*WORK TO COMPLETE:*
Stop at the line containing "The height and": repeat exactly every line of the entries below from the first up to it, plus that line, with pictures omitted.

Stored items from a collection
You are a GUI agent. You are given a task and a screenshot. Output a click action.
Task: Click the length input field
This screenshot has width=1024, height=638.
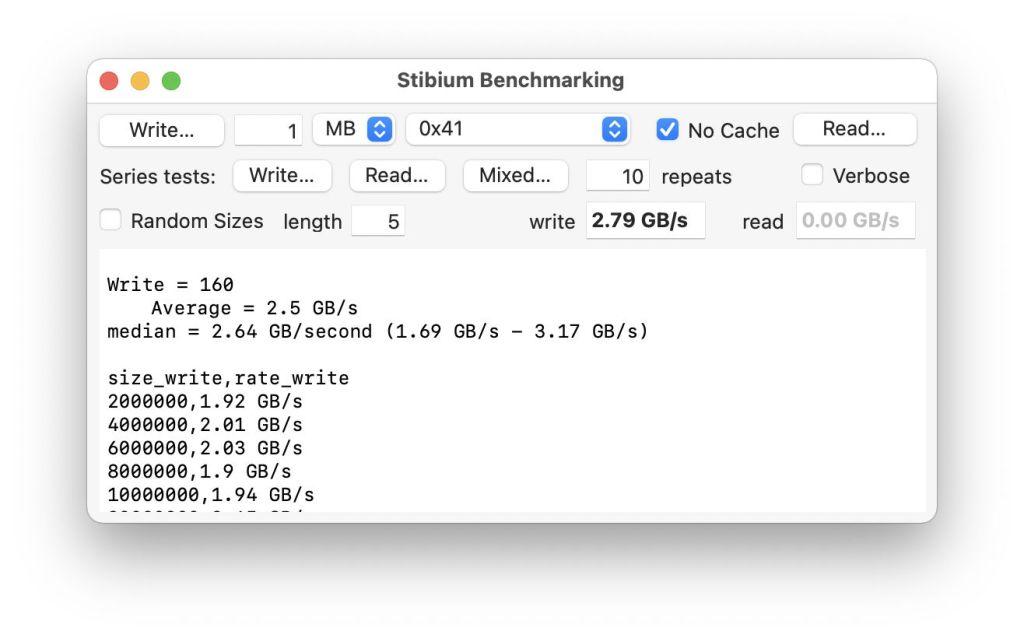click(x=378, y=222)
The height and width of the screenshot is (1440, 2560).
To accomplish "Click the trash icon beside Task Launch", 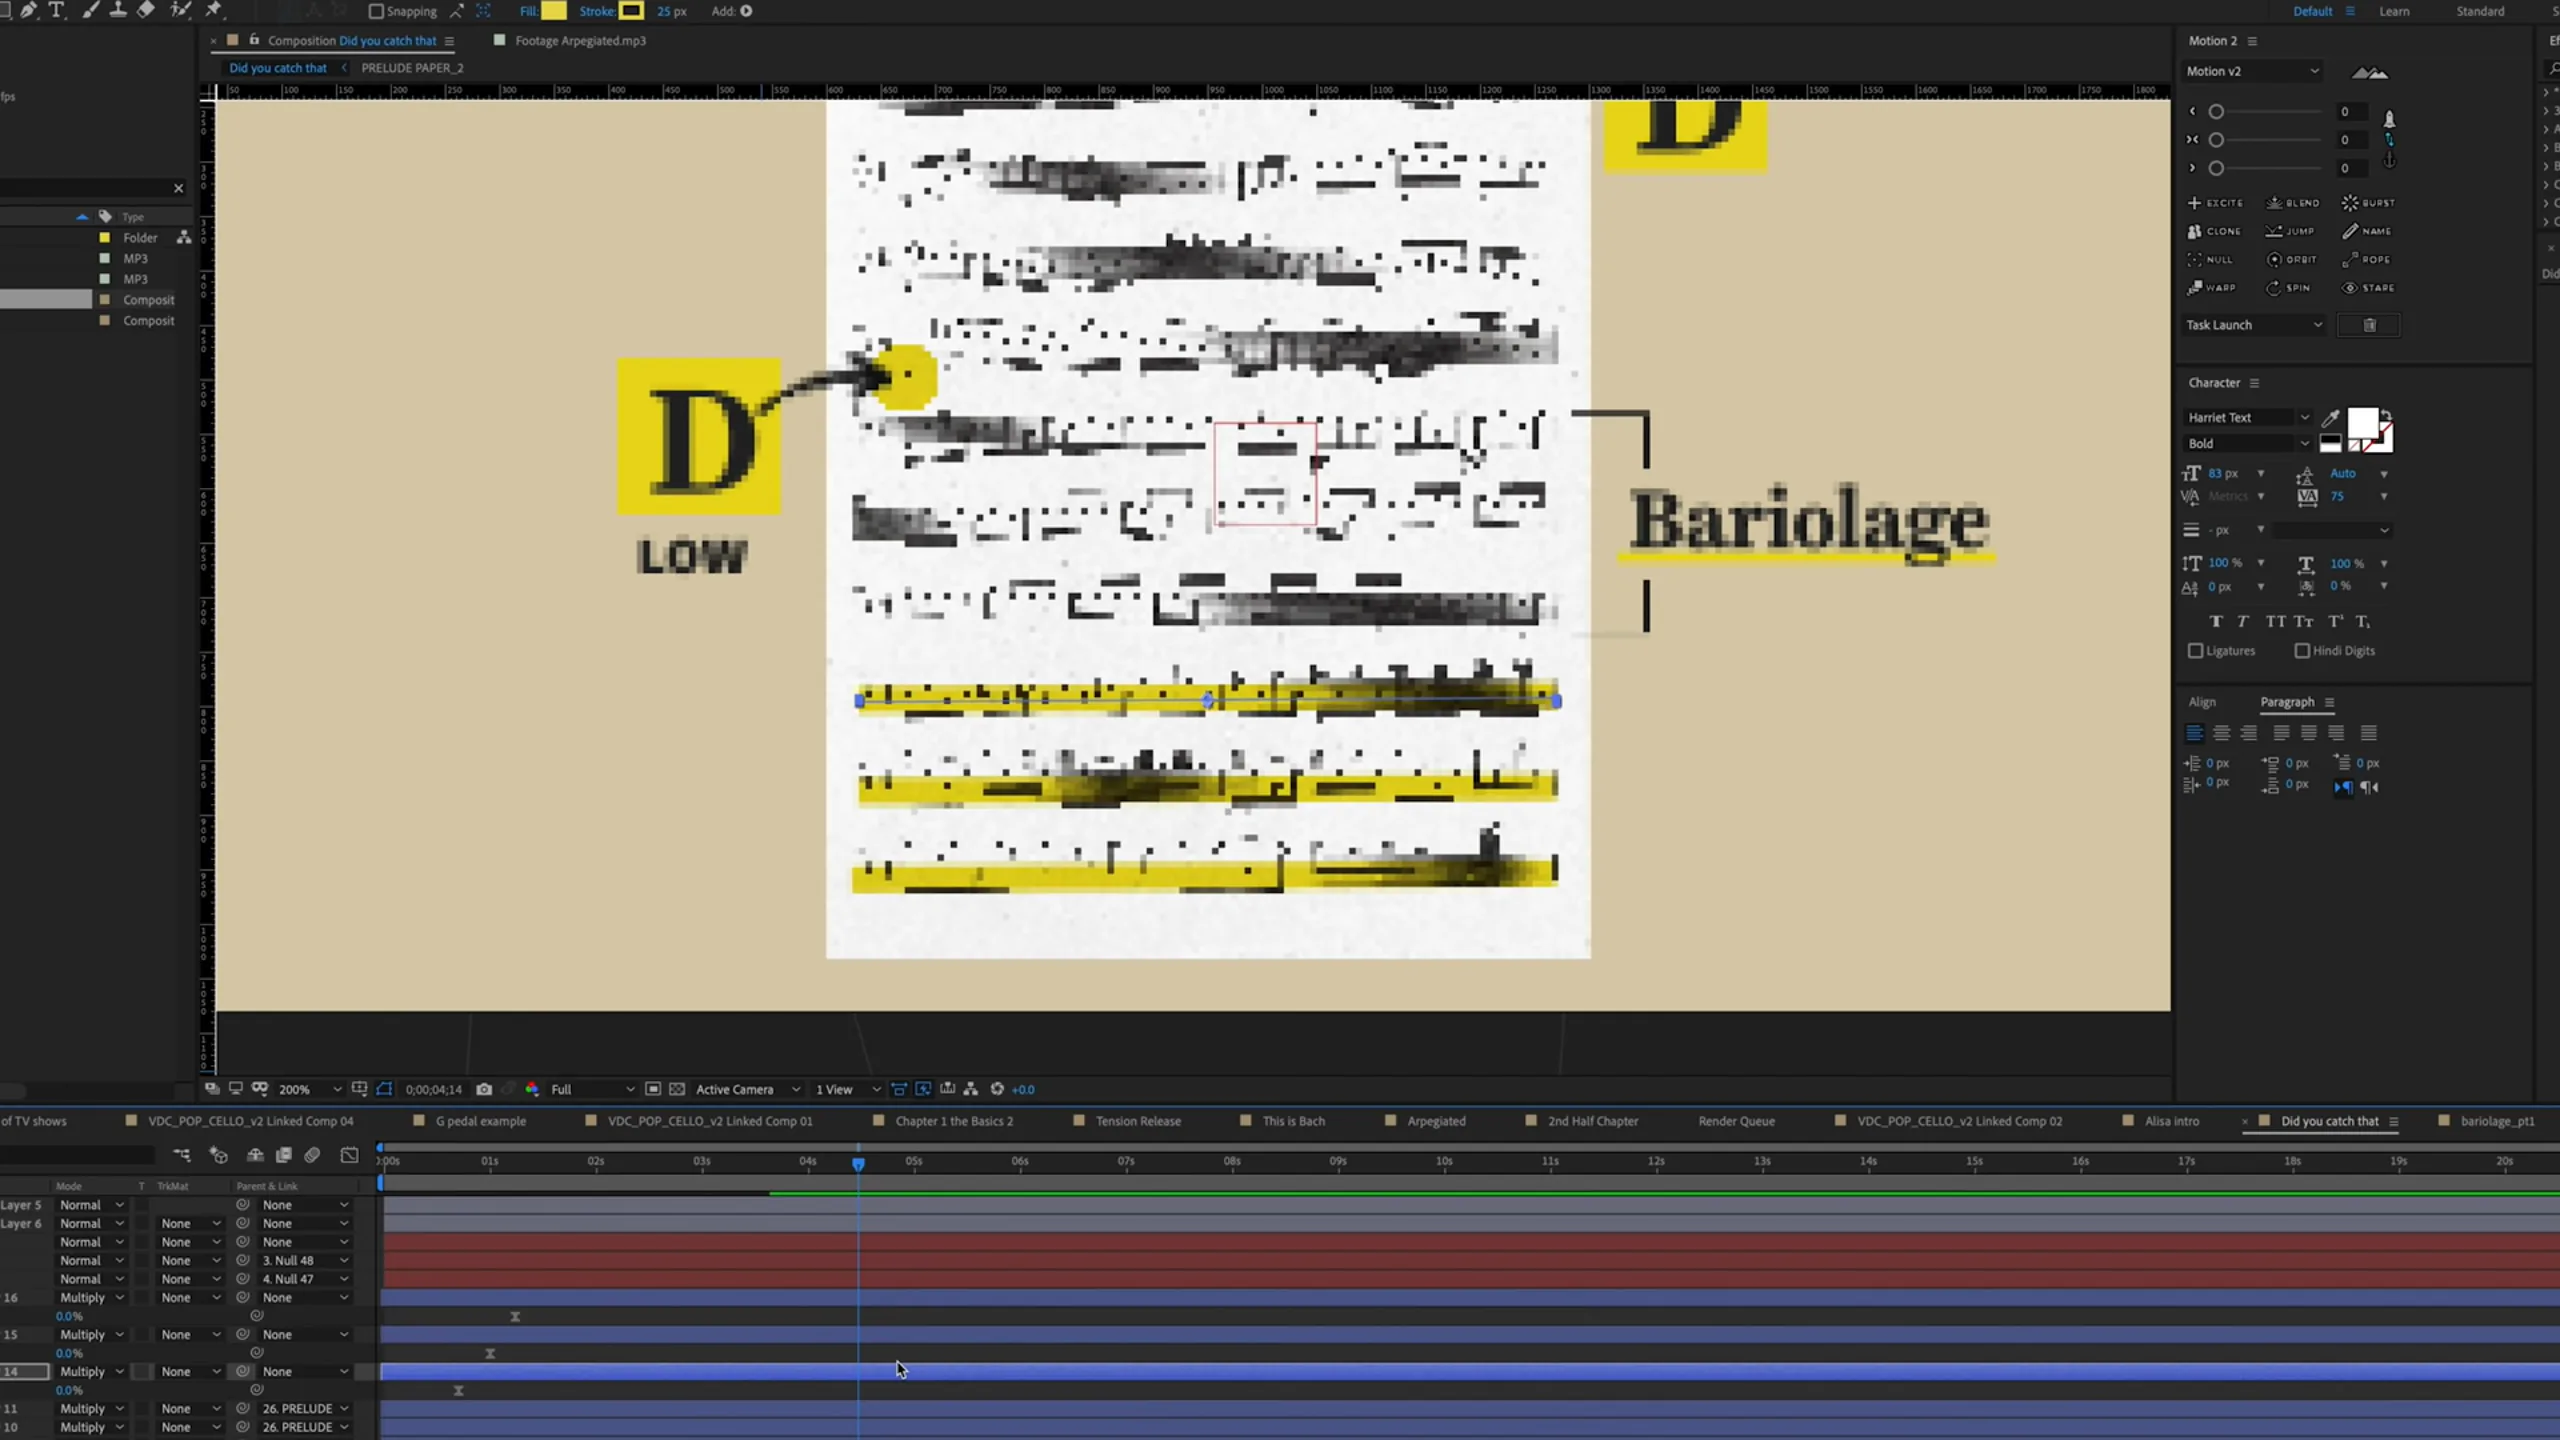I will pos(2369,325).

*ANSWER AREA:*
You are a GUI agent. You are given a task and a screenshot. Output a click action.
Task: Click the length input field
This screenshot has width=1024, height=638.
click(x=378, y=222)
The height and width of the screenshot is (1440, 2560).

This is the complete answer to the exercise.